Should it start the last friday of Oct.?

Should it start a week later and run through the month of Nov.?

Should it be 1 week?

Should it be 3 weeks?


----------



## KEN W (Feb 22, 2002)

I would like to see the season start when it does now,but go through Thanksgiving.


----------



## woodpecker (Mar 2, 2005)

xxxxxxxxxxxxxxxxxxxx


----------



## Dan Bueide (Jul 1, 2002)

I'd have to say no too. G&F probably gets more comments about the deer season and proposed tweaks to same than any other single subject. Tweaks that come up a lot and make sense in the overall management plan have been implemented. In addition to hunter opportunity, there are considerations of landowner tolerance and conflicts with other seasons.
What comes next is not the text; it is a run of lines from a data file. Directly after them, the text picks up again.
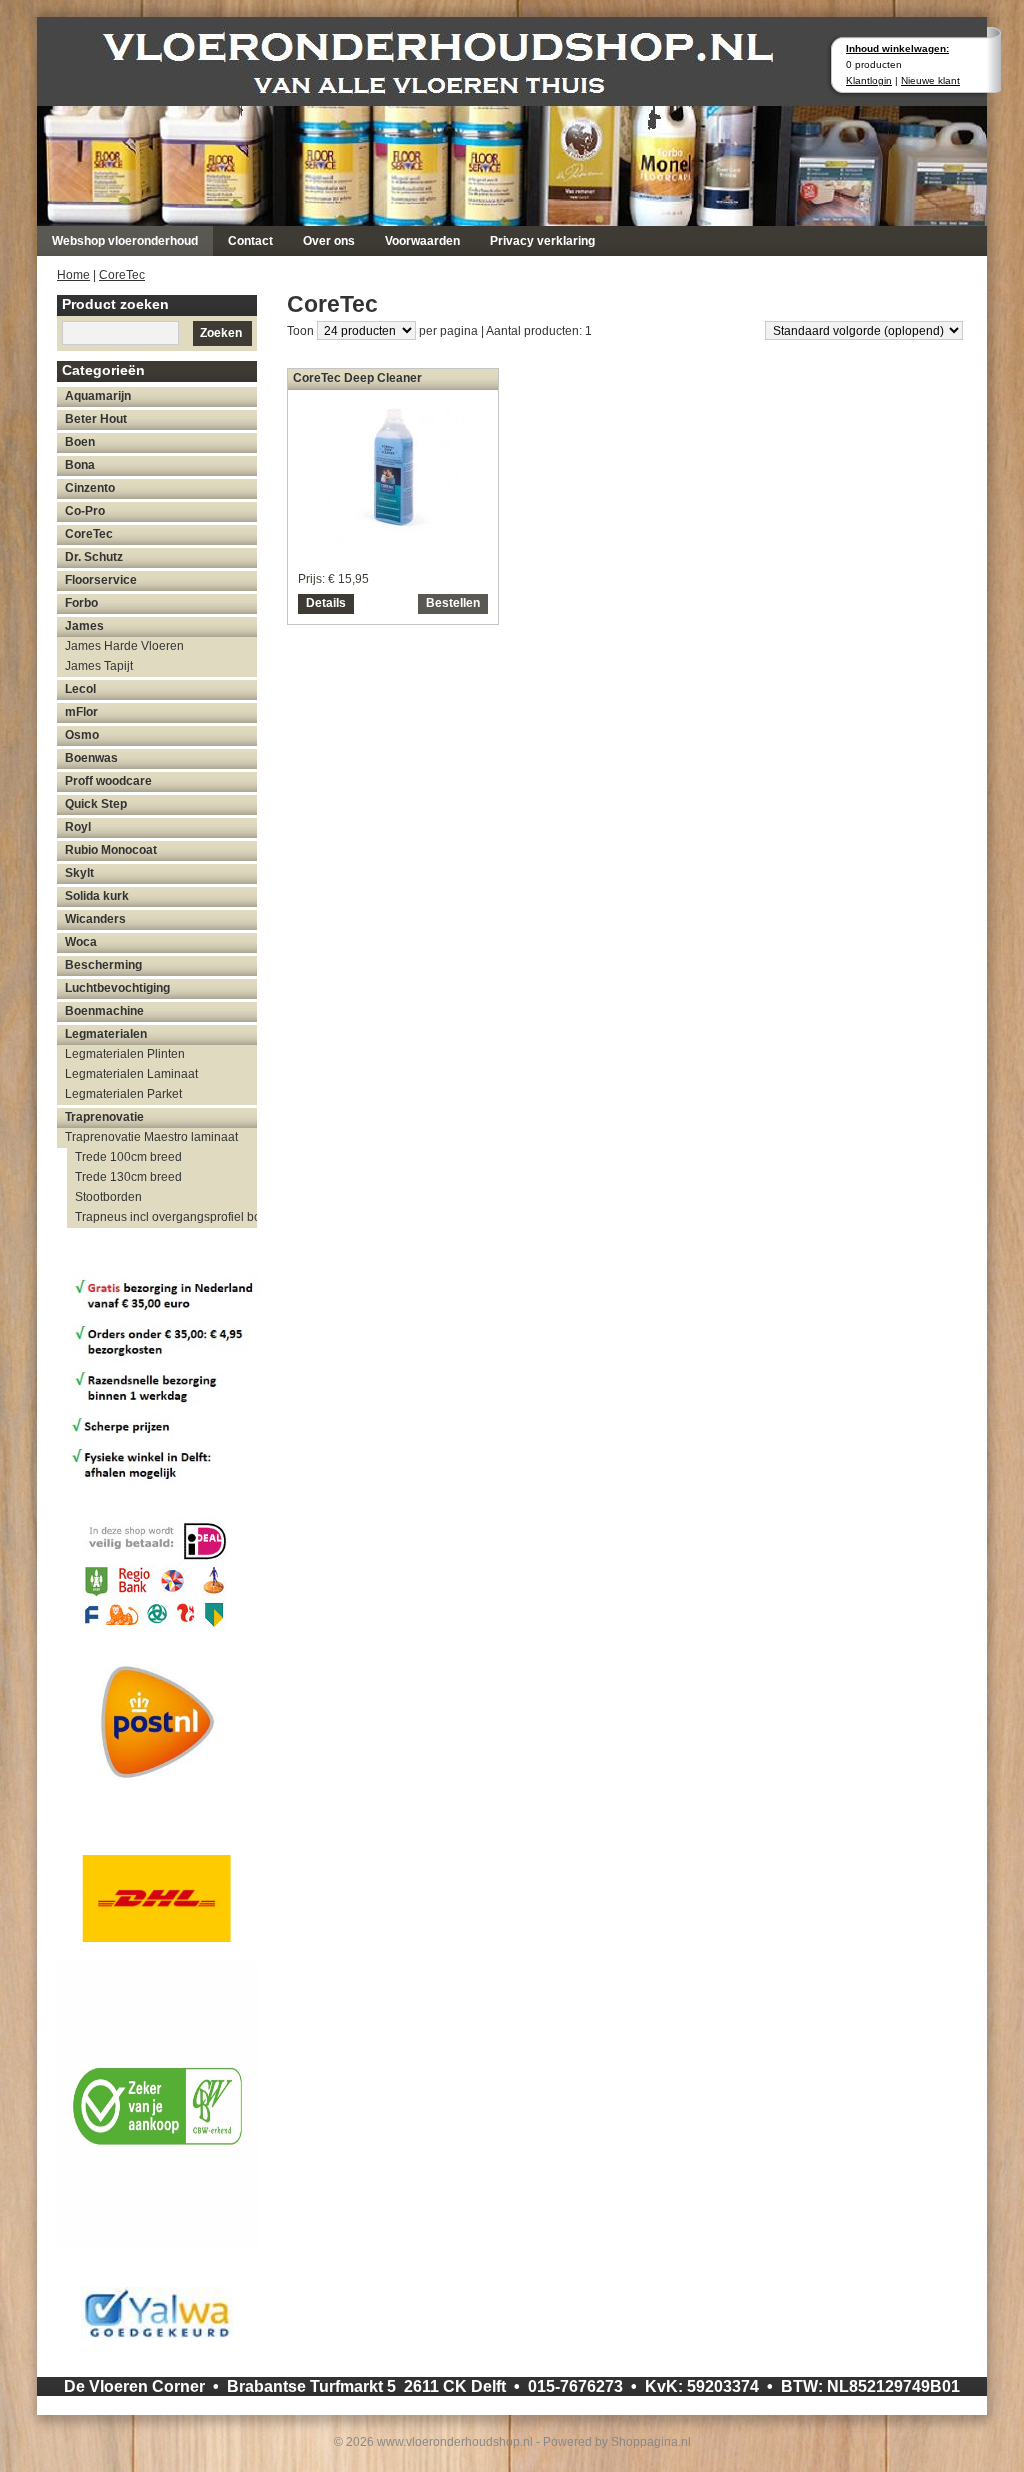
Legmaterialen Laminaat (131, 1074)
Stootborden (108, 1197)
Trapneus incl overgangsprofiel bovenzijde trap (166, 1217)
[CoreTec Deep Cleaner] (393, 538)
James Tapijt (99, 666)
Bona (80, 465)
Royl (78, 827)
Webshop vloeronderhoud (125, 241)
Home (73, 275)
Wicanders (95, 919)
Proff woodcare (108, 781)
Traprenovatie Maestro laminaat (151, 1137)
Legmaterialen (106, 1034)
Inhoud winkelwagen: (897, 48)
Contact (250, 241)
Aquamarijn (98, 396)
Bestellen (453, 603)
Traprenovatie (104, 1117)
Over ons (329, 241)
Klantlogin (869, 80)
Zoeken (221, 333)
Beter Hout (96, 419)
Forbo (81, 603)
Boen (80, 442)
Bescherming (103, 965)
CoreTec (122, 275)
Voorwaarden (422, 241)
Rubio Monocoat (111, 850)
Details (326, 603)
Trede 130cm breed (128, 1177)
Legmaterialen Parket (123, 1094)
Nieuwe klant (930, 80)
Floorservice (101, 580)
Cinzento (90, 488)
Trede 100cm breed (128, 1157)
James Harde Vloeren (124, 646)
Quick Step (96, 804)
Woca (81, 942)
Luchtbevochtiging (117, 988)
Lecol (80, 689)
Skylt (79, 873)
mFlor (81, 712)
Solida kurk (97, 896)
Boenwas (91, 758)
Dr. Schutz (94, 557)
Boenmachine (104, 1011)
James (84, 626)
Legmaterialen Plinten (125, 1054)
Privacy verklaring (542, 241)
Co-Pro (85, 511)
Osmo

For the most part and all things considered, I think they pretty much have it nailed right now.


----------



## SnakeyJake1 (Mar 22, 2005)

I think as far as timing, they have it nailed right now. It still leaves the deer time after the main Rifle season to breed with less hunting pressure. In times like now, when they want to reduce the herd in certain areas, how about implementing a deal where if you are denied a buck tag, you get two doe tags, if you fill them both and prove it to G&F you could get a buck tag.
It would result in a few less bucks, but really help reducing the doe population. Obviously this would be stopped as soon as the overall population drops.

Just a thought!!!


----------



## buckseye (Dec 8, 2003)

I think it is fine this way too.


----------



## ndsu hunter (Dec 5, 2005)

I like the season the way it is now. If I were to change anything it would be to extend the season until Thanksgiving.


----------



## ND_RC (Jan 6, 2005)

Get rid of the early and late split season in 2B and 3C.


----------



## Draker16 (Nov 23, 2004)

I think its good the way it is except for the split seasons. I hunt in 2B and would like the full 16.5 day season.


----------



## ND decoy (Feb 1, 2003)

I would like to see our deer season be closer to a month long. deer hunting is my favorite season and I would like even more to do it. Then give the us a full month with muzzel loaders.

Maybe keep the season like it is now for bucks and make the season a month long for does.

Also get ride of the split season for 2B and 3C. I don't hunt those units but do have friends that do and they hate it. I would think that it really sucks not to get a full season.


----------



## Shooter (Sep 21, 2004)

I say keep the season just the way it is, it makes people get out and work for the deer. I also like the split season in 2B. Where I hunt, there are so many tags issued that it would create problems if it was one long season. There would be too many hunters out on the first weekend, and there would be even more leaches sitting on the road when we're walking something. The problem is that a lot of people think they need to get out the first weekend or all the bucks are going to be shot but then they only get 6 1/2 days to hunt so they're mad if they don't get a nice buck. I've always hunted the late season and haven't had too much trouble finding bucks. This way you get 2 weekends if you aren't able to hunt during the week. Most of the people that want it changed are the ones that come from grand forks or fargo and drive around, barely getting out of the pickup and then shoot the first skank they see.


----------



## woodpecker (Mar 2, 2005)

xxxxxxxxxxxxxxxxxxxxxxxx


----------



## HUNTNFISHND (Mar 16, 2004)

The only thing that I would change, would be to swap the muzzy and gun seasons around. Have the muzzy season in early to mid Nov. and the regular gun season after Thanksgiving.

Just my opinion!


----------



## Shooter (Sep 21, 2004)

I'm not trying to offend anybody here. It's probably very few people on this site cus the people I'm talking about are the ones that go out one or two weekends a year and call themselves hunters. They're the same reason I'd like to see the price of buck tags higher and price of doe tags lower. Gives them more incentive to shoot a doe since there's too many right now, and let the bucks grow.


----------



## DJRooster (Nov 4, 2002)

The bow season runs for 4 months and the gun season runs for over a month between muzzleloaders and rifle so if you want to hunt deer there is plenty of opportunity. Nope, I like our present system. I don't know about the split season units because I do not hunt in that area. I also remember when early snows made it difficult to get around and they had to extend the season so they could reach their harvest goal so I don't think that switching the muzzleloader and gun season would be a good idea.


----------



## huntingtim08 (Sep 17, 2004)

yeah i think the season is fine but end the split season in those two units.
people should get to hunt the whole time in those units.

remember shoot strait :sniper:


----------